WHAT IS REQUIRED: Format the lines of the items below as a JSON list of strings, with one string per line and no blank lines. Leave the pictures out of your answer.

EXERCISE MATERIAL:
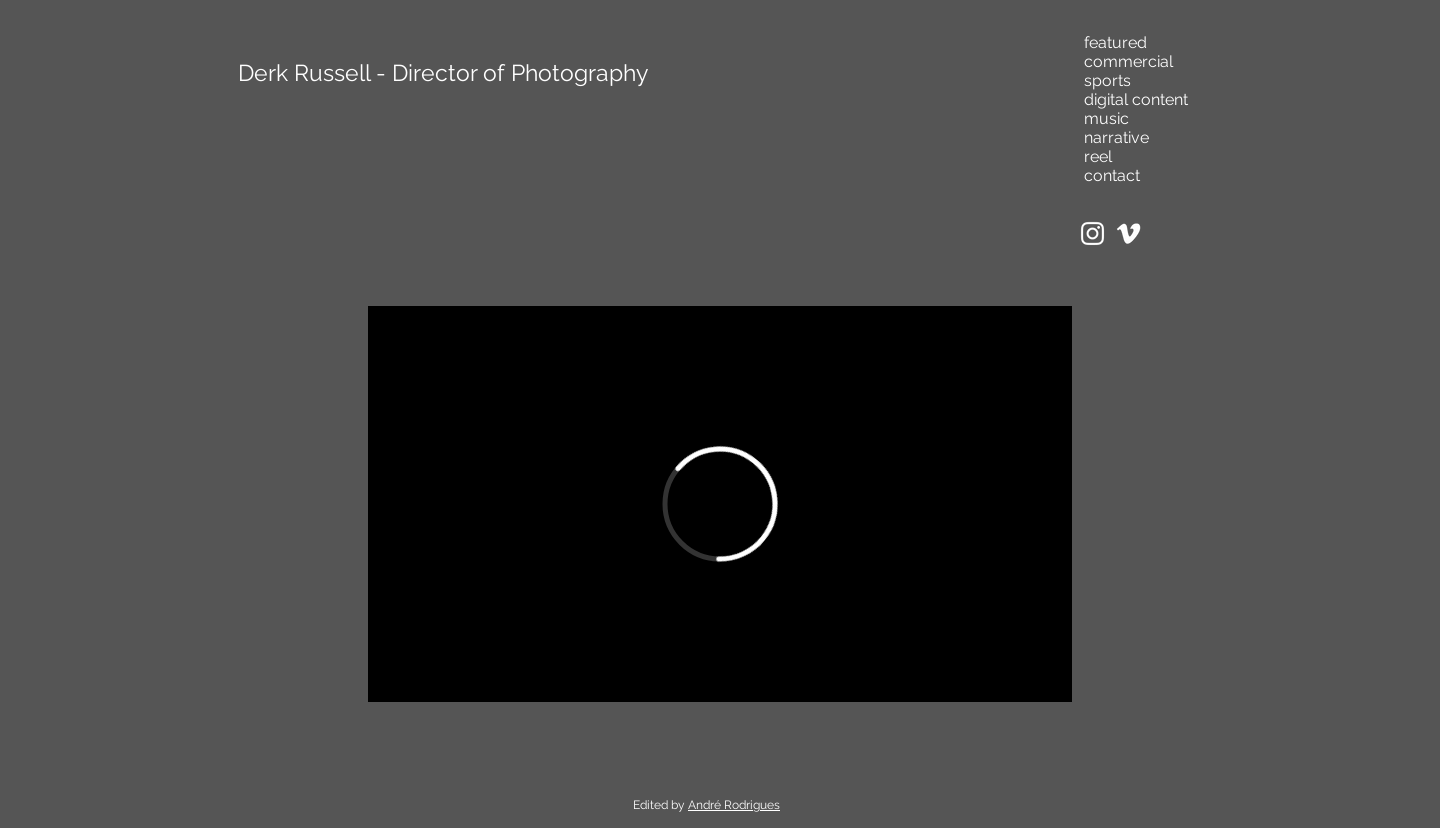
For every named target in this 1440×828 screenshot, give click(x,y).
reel (1098, 156)
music (1106, 118)
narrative (1116, 137)
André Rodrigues (734, 805)
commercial (1128, 61)
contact (1112, 175)
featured (1115, 42)
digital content (1136, 99)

ANSWER TO THE PROBLEM:
[
  "For every named target in this 1440×828 screenshot, give click(x,y).",
  "reel (1098, 156)",
  "music (1106, 118)",
  "narrative (1116, 137)",
  "André Rodrigues (734, 805)",
  "commercial (1128, 61)",
  "contact (1112, 175)",
  "featured (1115, 42)",
  "digital content (1136, 99)"
]